## Instructions for the task
From the line that contains "Screen dimensions: 995x477" to the end of the entries, copy each line exactly, though the pictures stay out.

Stored data entries:
*-*-*
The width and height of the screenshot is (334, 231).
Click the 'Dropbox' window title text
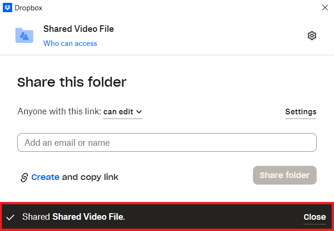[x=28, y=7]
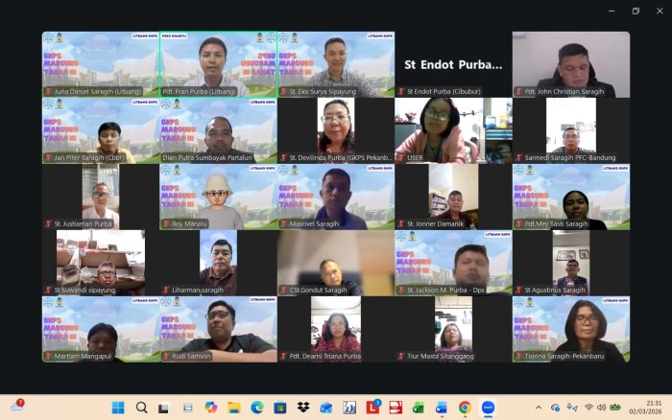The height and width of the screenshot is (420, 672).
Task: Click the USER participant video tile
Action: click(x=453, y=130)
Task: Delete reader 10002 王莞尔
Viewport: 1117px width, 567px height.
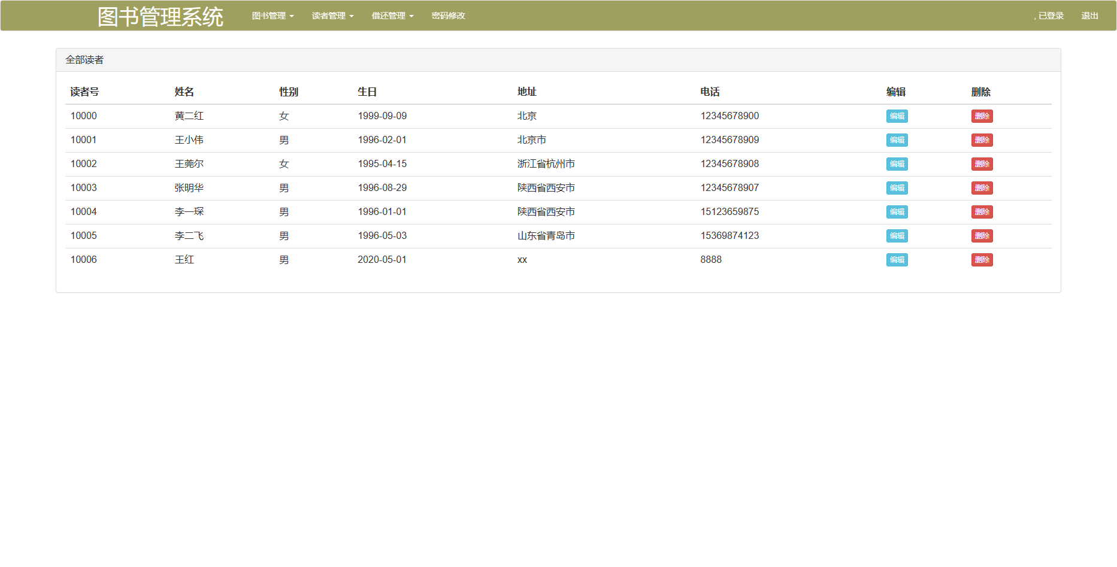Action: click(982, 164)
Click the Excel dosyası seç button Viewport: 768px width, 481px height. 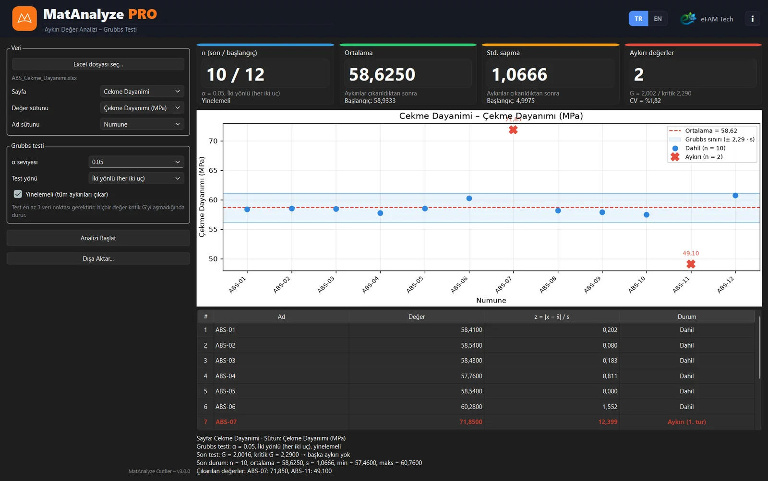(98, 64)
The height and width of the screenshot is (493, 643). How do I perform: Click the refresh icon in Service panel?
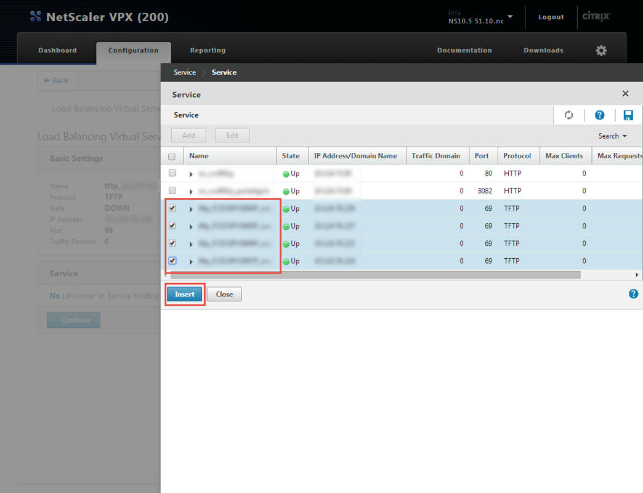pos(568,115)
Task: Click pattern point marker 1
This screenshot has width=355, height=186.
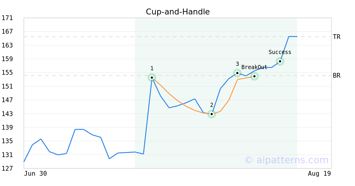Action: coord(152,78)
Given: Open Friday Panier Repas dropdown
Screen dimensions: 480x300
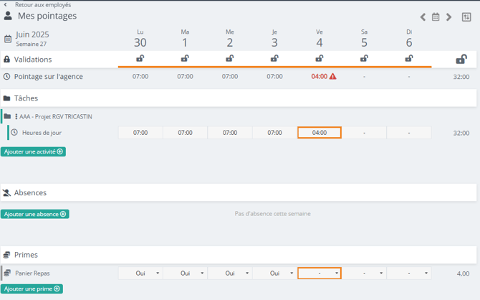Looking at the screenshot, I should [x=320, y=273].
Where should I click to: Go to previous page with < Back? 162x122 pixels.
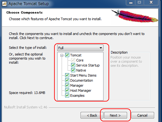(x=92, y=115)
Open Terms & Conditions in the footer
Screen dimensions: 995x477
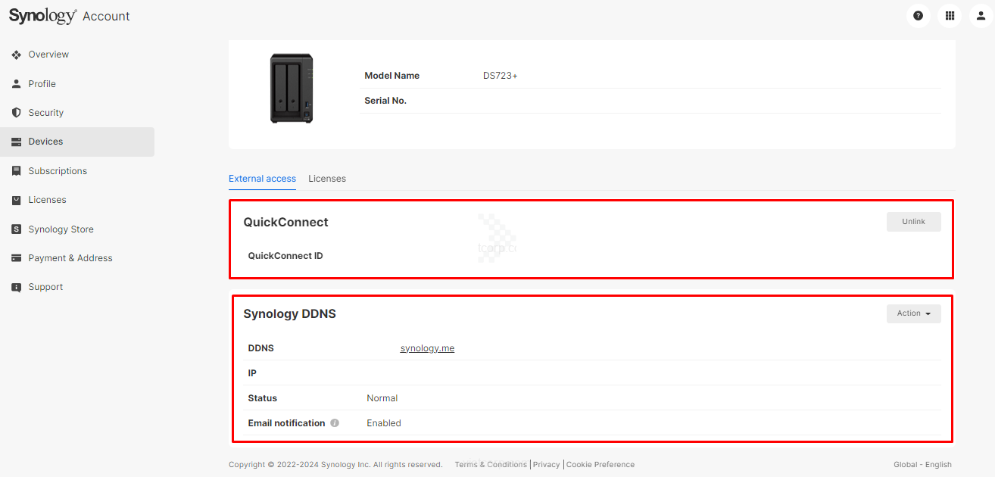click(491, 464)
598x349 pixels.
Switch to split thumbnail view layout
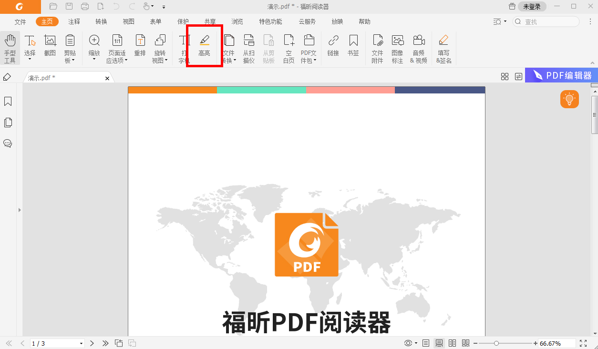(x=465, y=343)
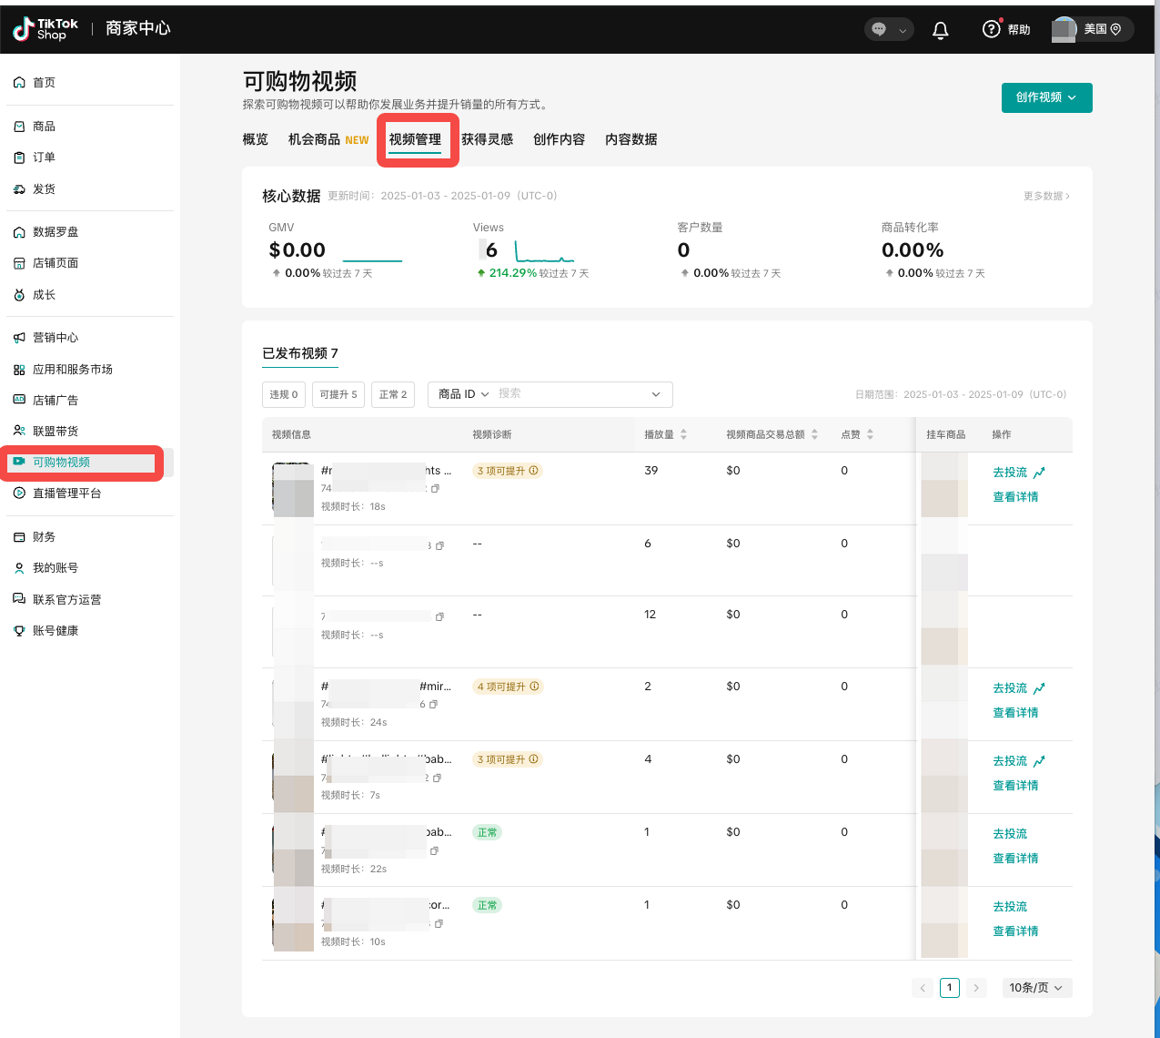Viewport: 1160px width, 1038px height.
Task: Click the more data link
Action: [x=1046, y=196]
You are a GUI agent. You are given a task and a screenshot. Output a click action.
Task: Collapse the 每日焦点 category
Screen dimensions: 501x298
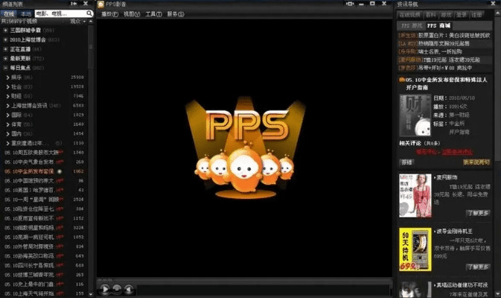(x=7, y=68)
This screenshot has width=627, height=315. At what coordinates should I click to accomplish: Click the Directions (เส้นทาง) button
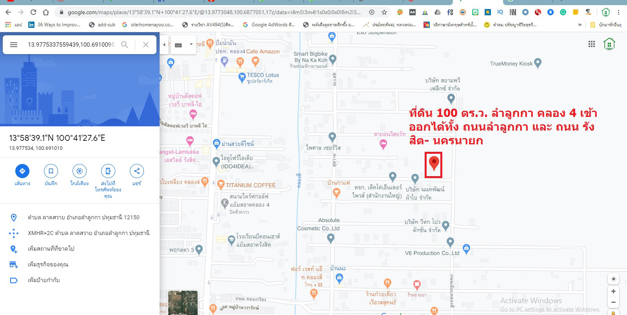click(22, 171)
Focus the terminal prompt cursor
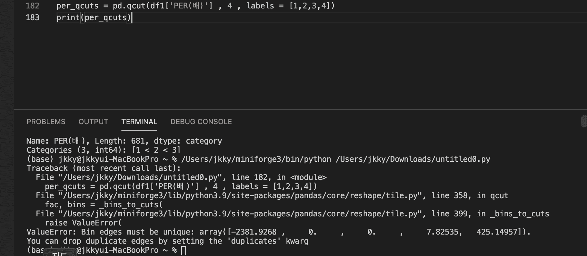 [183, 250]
*-*-*
## Solution to this task
Screen dimensions: 995x477
click(491, 464)
598x349 pixels.
Switch to split thumbnail view layout
(x=465, y=343)
Viewport: 1160px width, 1038px height.
Task: Click the more data link
Action: [x=1046, y=196]
You are a GUI agent. You are given a task and a screenshot. Output a click action.
Task: Collapse the 每日焦点 category
Screen dimensions: 501x298
(x=7, y=68)
This screenshot has width=627, height=315. At what coordinates should I click to accomplish: Click the Directions (เส้นทาง) button
click(22, 171)
Focus the terminal prompt cursor
 [183, 250]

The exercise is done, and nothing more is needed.